## TESTO DA ESAMINARE:
Setti, tra le altre cose, nell’incalzante intervista di Vighini dice: “Più volte ho provato a far entrare Volpi nel Verona”. Ma poi mi chiedo: se i conti lasciati da Sogliano erano tanto disastrati perché chi è venuto dopo (Gardini e Bigon) ha speso milioni di euro per Viviani (cartellino più contratto) e Pazzini (contratto milionario quinquennale)? Spese milionarie che, a differenza di quelle di Sogliano (che hanno garantito 25 milioni di plusvalenze e tre anni in A più il paracadute, dunque indirettamente 100 milioni di ricavi), sono state una zavorra economica per il Verona. Fatti questi che smontano la narrazione settiana.

Potremmo poi chiederci: perché un talent scout contrattualizzato dal Verona, intendo Dritan Derwishi, era da un anno l’amministratore unico della Falco e al momento lo è anche della nuova società che è stata trasferita in Italia, la H23? E’ come se un collaboratore di Marotta, per dire, fosse l’amministratore della controllante della Juventus. Inusuale. Magari Setti, da qualche settimana improvvisamente verboso con i media, ci spiegherà anche questo.

## DATI DA ANALIZZARE:
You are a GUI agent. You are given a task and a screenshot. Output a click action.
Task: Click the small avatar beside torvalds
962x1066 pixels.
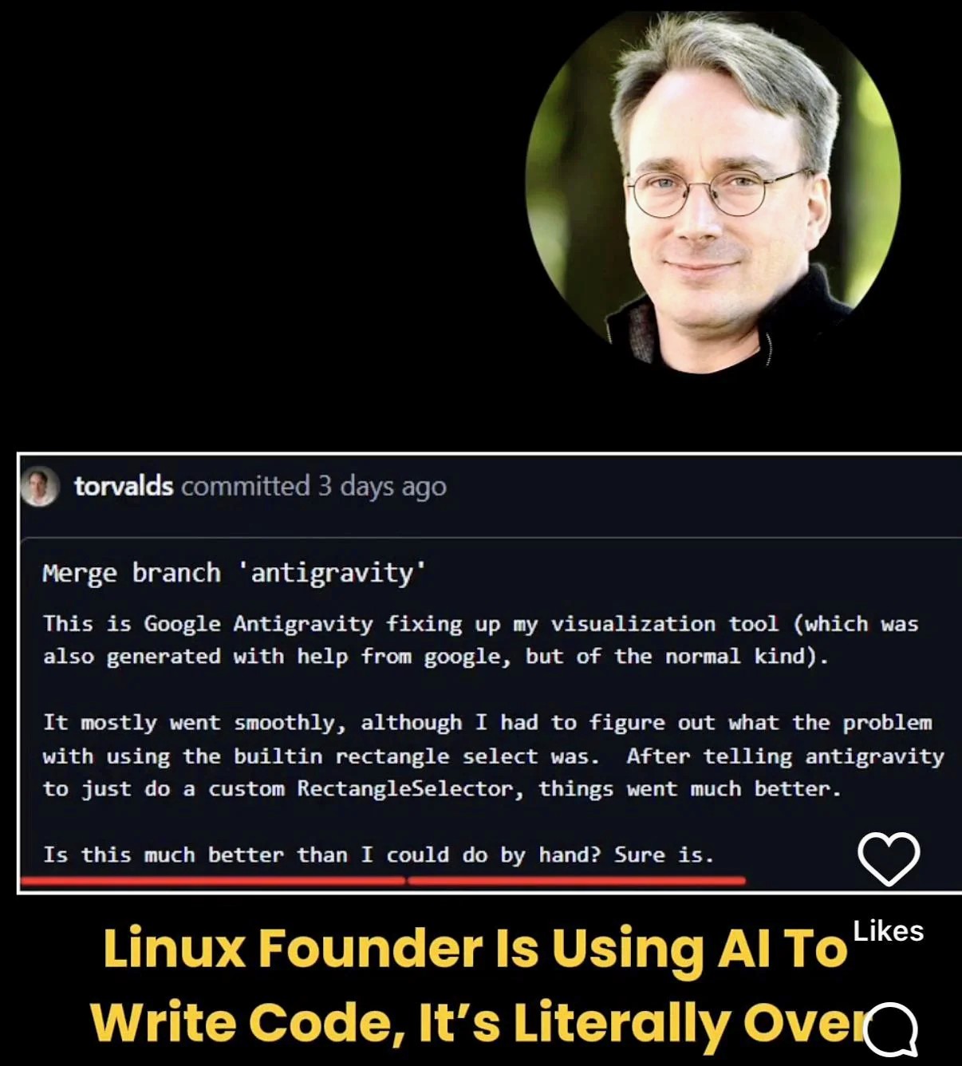[x=38, y=487]
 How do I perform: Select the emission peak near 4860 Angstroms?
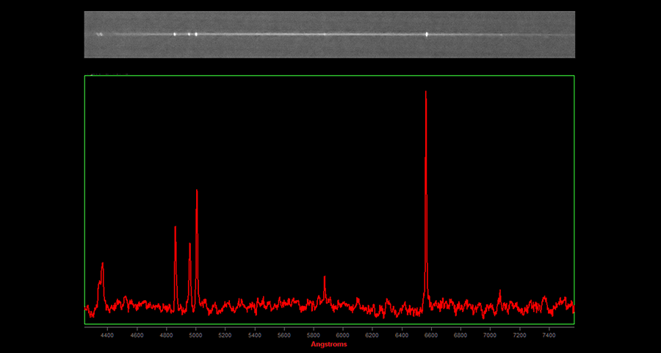click(x=175, y=228)
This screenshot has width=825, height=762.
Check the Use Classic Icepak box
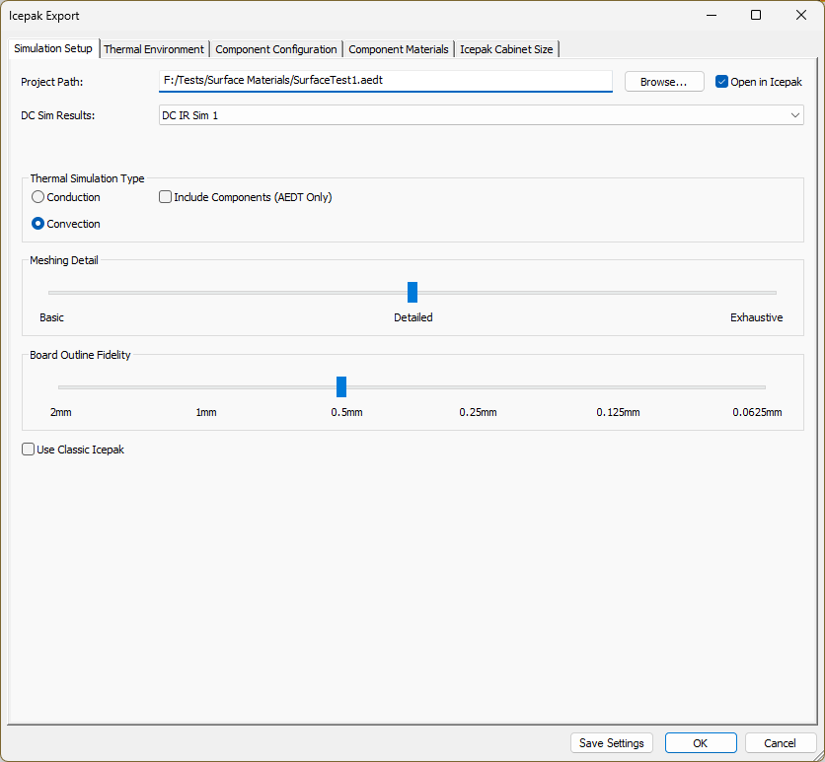click(28, 449)
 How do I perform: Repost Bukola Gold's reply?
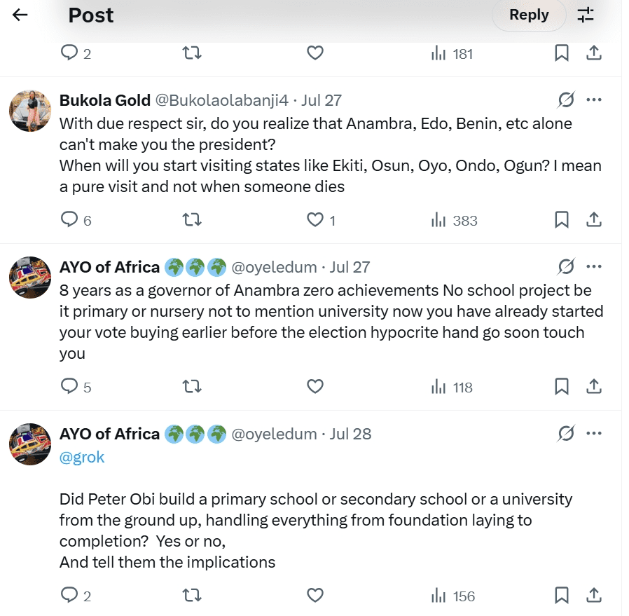(192, 220)
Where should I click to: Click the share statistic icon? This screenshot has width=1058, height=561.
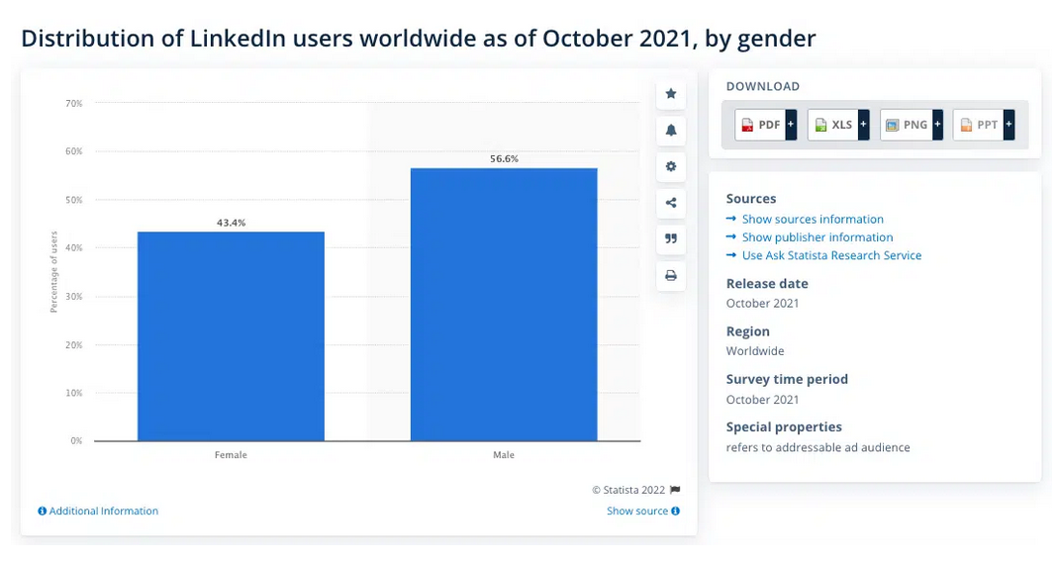coord(670,203)

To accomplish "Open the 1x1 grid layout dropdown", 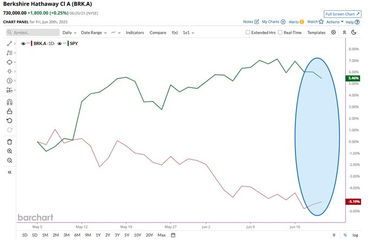I will point(189,33).
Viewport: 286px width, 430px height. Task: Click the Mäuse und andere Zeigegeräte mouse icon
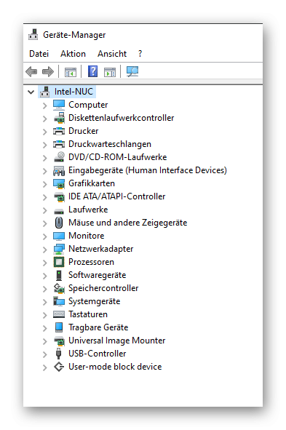(59, 223)
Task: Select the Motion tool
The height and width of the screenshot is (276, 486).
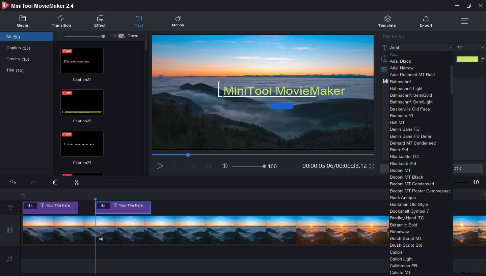Action: click(x=178, y=21)
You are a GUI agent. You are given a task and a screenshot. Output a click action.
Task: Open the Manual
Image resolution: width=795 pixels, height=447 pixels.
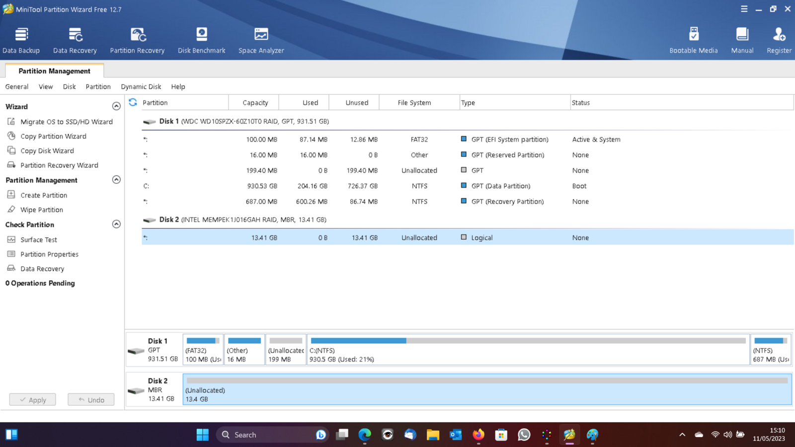point(742,40)
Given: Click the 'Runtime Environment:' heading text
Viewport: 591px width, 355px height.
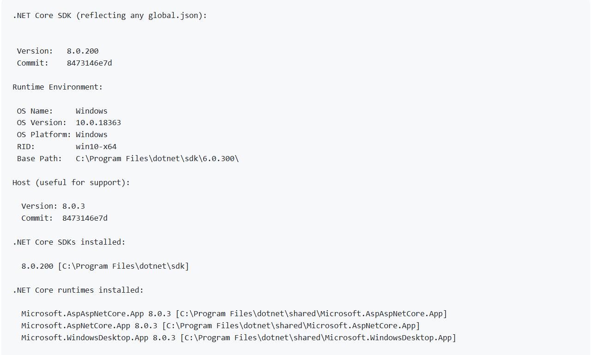Looking at the screenshot, I should [58, 87].
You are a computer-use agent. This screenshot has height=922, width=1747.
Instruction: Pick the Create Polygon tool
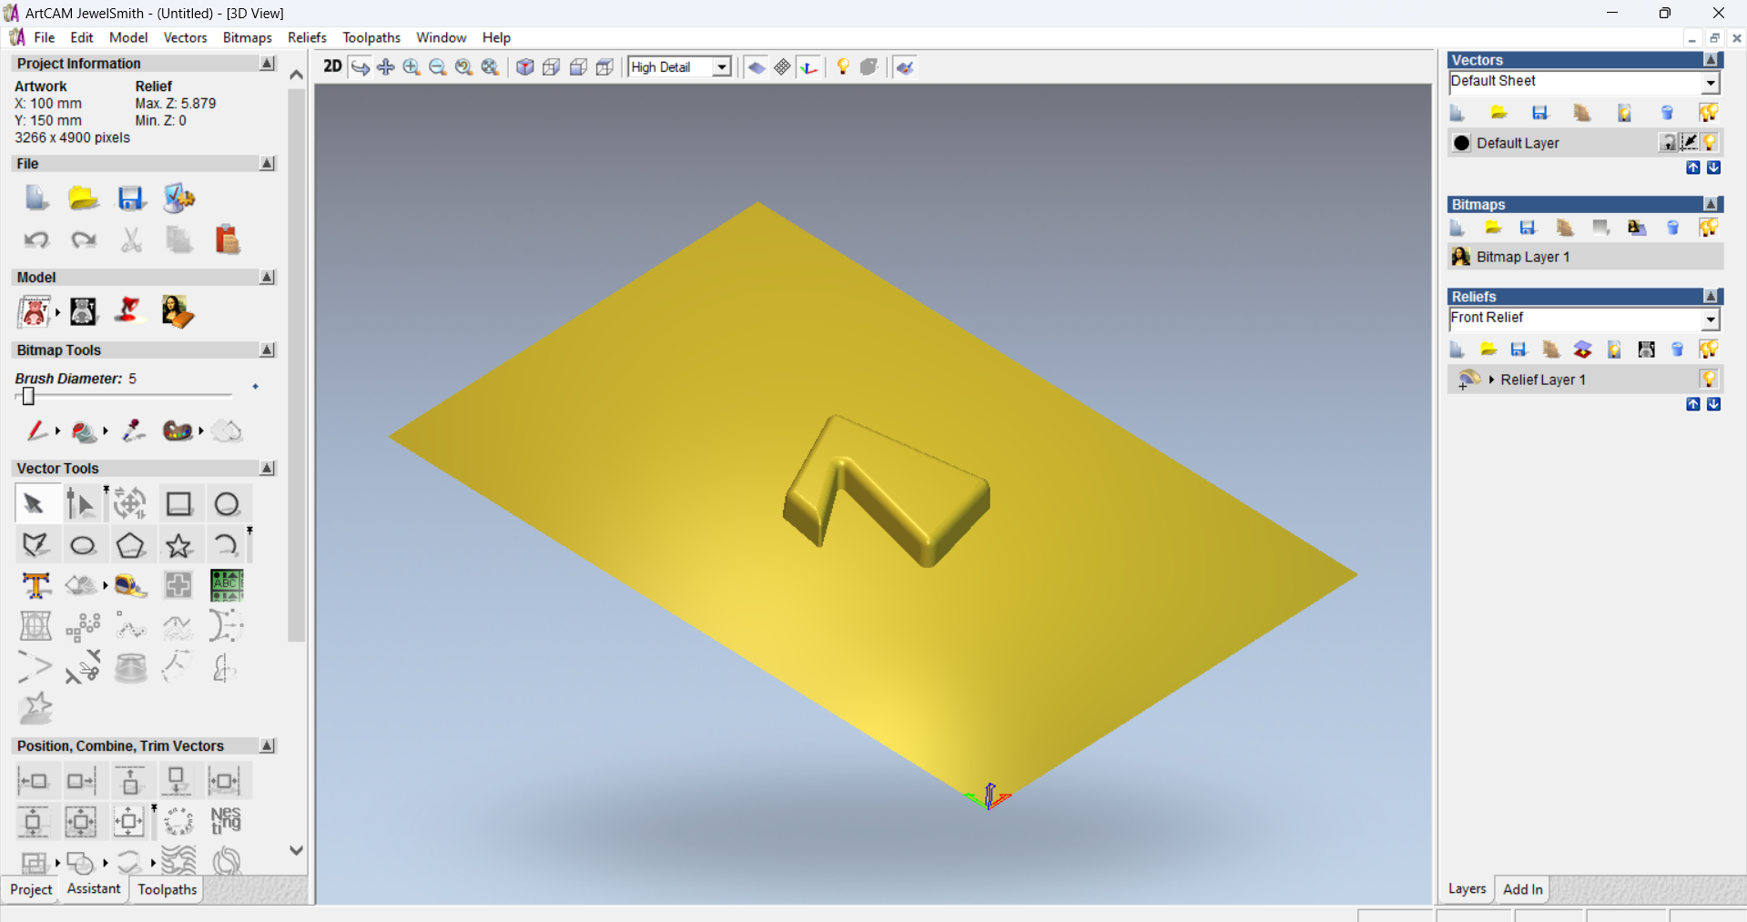(x=130, y=545)
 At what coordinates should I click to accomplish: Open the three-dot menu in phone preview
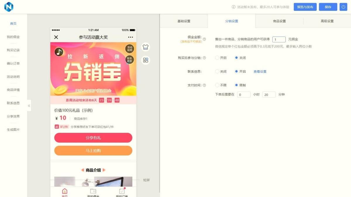(130, 37)
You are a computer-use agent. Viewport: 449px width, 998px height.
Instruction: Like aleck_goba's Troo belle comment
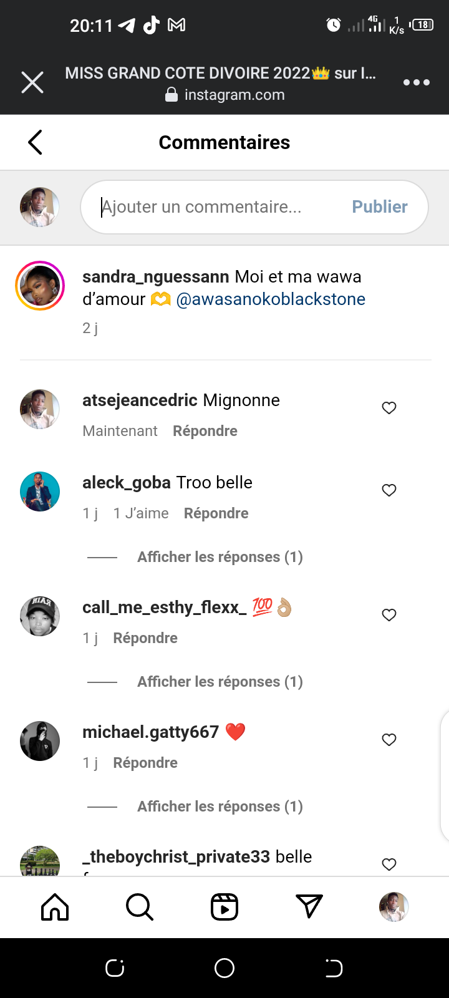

## COMPITO 1:
Nel testo sul Verona, quante plusvalenze hanno garantito le spese di Sogliano?
## COMPITO 2:
Prosegui il testo sul Verona dal punto in cui si ferma.
I record sono materiale a sé, distinto dal testo.

## RISULTATO 1:
25 milioni.

## RISULTATO 2:
Qualche timidissimo passo avanti verso la chiarezza l’amministratore unico lo sta facendo, ma ancora non basta. Siamo ancora lontani da una vera trasparenza.

 

PRONTO SETTI?

Se il presente e il futuro piangono, allora consoliamoci con il passato. Suggerisco a Setti di ripristinare un vecchio format della tv e farlo suo. ‘Pronto Raffaella?’ potrebbe diventare ‘Pronto Setti?’ e al posto dei fagioli nel barattolo potremmo mettere le inesattezze, gli omissis e le mezze verità che ogni volta l’amministratore unico del Verona ci racconta. Prova poi tu a indovinare quante sono. Provaci.

In effetti Setti, una volta finito l’inchiostro per le lettere, si è dato al video. I risultati sono ancora un po’ altalenanti – 54minuti54 sul web (altroché tempi di recupero, qui si è andati ai supplementari) sono leggeri come un convegno di numismatica – eppure sorprendenti. Cioè sorprende che ci sia qualcuno che è riuscito ad arrivare fino in fondo. Pare che quei pochi eroi si stiano riprendendo solo ora. Solidarietà.

Ma non sottilizziamo. E’ solo questione di prenderci gusto e poi si impara: i video di Setti potrebbero diventare una rubrica settimanale, tipo il famigerato “Matteo risponde” di renziana memoria, o i mitologici appelli agli italiani di Berlusconi con la calza sulla telecamera e i libri dietro (ma erano veri?).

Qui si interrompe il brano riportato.